After the 2003 invasion, when US troops were deployed to protect the oil ministry while looting gripped Iraq, when key reconstruction contracts were awarded to US companies, Iraqis understood what was in store for them. US forces cannot win over Iraq's population because the formally stated democratic goals of the forces have nothing to do with the actual policy pursued.

That is also why al-Qaida, previously without a presence in Iraq, now has a strong base there - damaging the fight against international terrorism.

Nevertheless, I want to make the point to some opponents of the war. It is not a policy simply to explain to people: "You are dying because Britain is in Iraq." The bombers came to kill indiscriminately. As one Londoner put it to me: "I am a Muslim and scared - and my first fear is being blown up." I supported action against the Iraq war and I support measures to stop Londoners being bombed.

Right now, only the police can stop bombers. Anyone who tries to avoid this is not dealing with what are literally life and death matters. But the police can only be effective if they get community cooperation. Opponents of the war should continue to oppose it. But they also have to say to London's communities: "Cooperate with the police to catch terrorists" - and explain that the quality of information the police get will be decisively affected by the degree to which communities are treated with respect.
No disrespect to Mayor Livingstone, but we are tempted to add a fourth suggestion which may have some relevance to recent events in California -- leave police work to the police:

A new army special forces regiment was involved in the operation that led to the killing of an innocent man at Stockwell tube station in south London last week, the Guardian can reveal.

The Special Reconnaissance Regiment, set up in April to help combat international terrorism, was deployed in the surveillance operation which led to the shooting of Jean Charles de Menezes, a Brazilian electrician, on July 22, according to Whitehall sources . . . .

The Independent Police Complaints Commission is conducting an inquiry into the shooting.

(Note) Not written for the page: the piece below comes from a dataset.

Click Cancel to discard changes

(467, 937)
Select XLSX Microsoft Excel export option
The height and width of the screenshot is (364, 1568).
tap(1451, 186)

It is certain to include the role of the Special Reconnaissance Regiment, and also issues relating to the false identification of the victim, and whether CCTV pictures of the failed bombers were available at the time.

Another question is why the Brazilian - a suspected suicide bomber - was allowed to get on to a London bus when two buses had already been targeted.

UPDATE (via our indefatigable colleague Avedon Carol): Forgot one! And it was a good 'un, too -- Mark A.R. Kleiman plucking a potentially incriminating nugget from the NYT's page-eighteen blockbuster on the grand jury testimony of Karl Rove's aides:
At one point, the aides were asked why Mr. Cooper's call to Mr. Rove was not entered in Mr. Rove's office telephone logs. There was no record of the call, the person who has been briefed said, because Mr. Cooper did not call Mr. Rove directly, but was transferred to his office from a White House switchboard.
If you believe that explanation, I'll tell you another. Obviously, call logs aren't of any value unless all calls are logged: the whole point is to allow someone to say, months later, "No, I know I didn't talk to X on that date; I've checked my call logs." This reads to me like strong evidence that Rove and his crew knew at the time they were doing something they didn't want to get caught doing.

In prosecutorese, that's called "evidence of consciousness of guilt," and it's extremely helpful in proving intent. We already know that Rove disclosed classified information to Cooper. The only remaining legally relevant question is whether he did so with the requisite criminal intent. The omission of the call from the log -- if the "transferred call" explanation can be shown to be false -- would be a powerful help to a prosecutor.